BEGIN Given entries

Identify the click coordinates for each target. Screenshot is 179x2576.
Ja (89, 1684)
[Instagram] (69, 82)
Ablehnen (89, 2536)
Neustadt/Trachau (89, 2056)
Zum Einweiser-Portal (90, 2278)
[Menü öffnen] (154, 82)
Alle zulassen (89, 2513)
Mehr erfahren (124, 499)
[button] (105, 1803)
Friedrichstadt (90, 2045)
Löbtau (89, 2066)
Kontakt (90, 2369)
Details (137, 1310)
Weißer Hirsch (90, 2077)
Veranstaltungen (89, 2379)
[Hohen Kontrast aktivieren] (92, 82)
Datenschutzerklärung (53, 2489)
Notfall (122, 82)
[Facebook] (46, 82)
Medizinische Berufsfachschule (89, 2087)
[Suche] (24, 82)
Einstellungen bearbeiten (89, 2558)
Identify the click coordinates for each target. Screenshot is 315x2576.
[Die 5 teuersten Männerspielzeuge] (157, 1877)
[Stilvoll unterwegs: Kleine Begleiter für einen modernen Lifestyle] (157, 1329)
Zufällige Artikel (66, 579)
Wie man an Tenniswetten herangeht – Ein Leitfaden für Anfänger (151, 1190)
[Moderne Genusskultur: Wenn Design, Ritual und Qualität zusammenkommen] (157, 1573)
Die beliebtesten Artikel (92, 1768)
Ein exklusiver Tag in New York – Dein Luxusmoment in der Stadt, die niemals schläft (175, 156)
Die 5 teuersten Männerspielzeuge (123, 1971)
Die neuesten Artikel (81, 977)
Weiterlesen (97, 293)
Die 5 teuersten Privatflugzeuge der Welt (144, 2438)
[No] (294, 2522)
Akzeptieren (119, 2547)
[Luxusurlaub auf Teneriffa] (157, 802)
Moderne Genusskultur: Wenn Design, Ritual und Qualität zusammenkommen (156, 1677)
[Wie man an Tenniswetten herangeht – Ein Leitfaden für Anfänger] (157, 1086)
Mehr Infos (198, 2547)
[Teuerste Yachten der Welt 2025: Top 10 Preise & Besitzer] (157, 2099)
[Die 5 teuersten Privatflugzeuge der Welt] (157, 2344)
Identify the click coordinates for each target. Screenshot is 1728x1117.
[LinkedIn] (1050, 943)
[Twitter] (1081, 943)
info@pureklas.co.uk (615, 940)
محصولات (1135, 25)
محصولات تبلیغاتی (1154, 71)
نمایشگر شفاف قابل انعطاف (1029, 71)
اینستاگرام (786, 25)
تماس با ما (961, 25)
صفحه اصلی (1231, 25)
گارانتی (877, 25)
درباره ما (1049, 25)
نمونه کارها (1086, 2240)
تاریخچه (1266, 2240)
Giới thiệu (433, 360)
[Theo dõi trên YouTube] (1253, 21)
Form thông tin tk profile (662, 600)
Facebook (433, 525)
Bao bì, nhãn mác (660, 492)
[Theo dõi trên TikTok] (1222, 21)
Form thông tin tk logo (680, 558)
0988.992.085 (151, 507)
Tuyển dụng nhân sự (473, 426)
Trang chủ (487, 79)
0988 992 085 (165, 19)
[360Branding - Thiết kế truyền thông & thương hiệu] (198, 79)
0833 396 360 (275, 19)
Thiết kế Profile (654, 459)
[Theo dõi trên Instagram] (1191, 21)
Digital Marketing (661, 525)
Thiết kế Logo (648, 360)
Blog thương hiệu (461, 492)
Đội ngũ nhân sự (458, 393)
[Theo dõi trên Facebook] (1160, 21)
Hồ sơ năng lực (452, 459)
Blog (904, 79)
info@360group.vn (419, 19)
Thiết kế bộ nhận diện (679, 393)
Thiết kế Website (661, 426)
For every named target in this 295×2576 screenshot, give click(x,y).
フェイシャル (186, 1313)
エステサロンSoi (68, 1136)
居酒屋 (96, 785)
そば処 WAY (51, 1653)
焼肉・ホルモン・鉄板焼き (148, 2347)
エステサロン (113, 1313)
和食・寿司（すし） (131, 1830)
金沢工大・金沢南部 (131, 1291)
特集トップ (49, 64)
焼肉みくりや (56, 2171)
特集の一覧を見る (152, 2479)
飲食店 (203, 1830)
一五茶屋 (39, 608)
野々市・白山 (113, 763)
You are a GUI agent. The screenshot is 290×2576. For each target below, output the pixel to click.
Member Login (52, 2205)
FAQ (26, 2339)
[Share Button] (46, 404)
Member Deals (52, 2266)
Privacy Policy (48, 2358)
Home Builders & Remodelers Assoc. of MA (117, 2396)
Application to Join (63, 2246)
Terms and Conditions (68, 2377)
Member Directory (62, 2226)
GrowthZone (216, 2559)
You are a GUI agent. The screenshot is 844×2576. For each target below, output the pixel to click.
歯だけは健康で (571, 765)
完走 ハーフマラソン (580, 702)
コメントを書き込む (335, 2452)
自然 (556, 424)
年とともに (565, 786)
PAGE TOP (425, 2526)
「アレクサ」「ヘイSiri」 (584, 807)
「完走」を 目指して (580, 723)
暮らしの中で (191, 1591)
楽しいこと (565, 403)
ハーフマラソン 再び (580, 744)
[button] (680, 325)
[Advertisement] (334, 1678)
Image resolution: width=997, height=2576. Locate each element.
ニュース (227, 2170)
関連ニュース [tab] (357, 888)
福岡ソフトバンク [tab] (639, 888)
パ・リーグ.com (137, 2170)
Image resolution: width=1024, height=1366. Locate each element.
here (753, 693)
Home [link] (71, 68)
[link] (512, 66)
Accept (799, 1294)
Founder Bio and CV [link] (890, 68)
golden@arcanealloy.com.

END Given entries

= Required work =
Across all the records above, find each line with "zusammenkommen" in it and copy it.

= Task solution =
[Moderne Genusskultur: Wenn Design, Ritual und Qualität zusammenkommen] (157, 1573)
Moderne Genusskultur: Wenn Design, Ritual und Qualität zusammenkommen (156, 1677)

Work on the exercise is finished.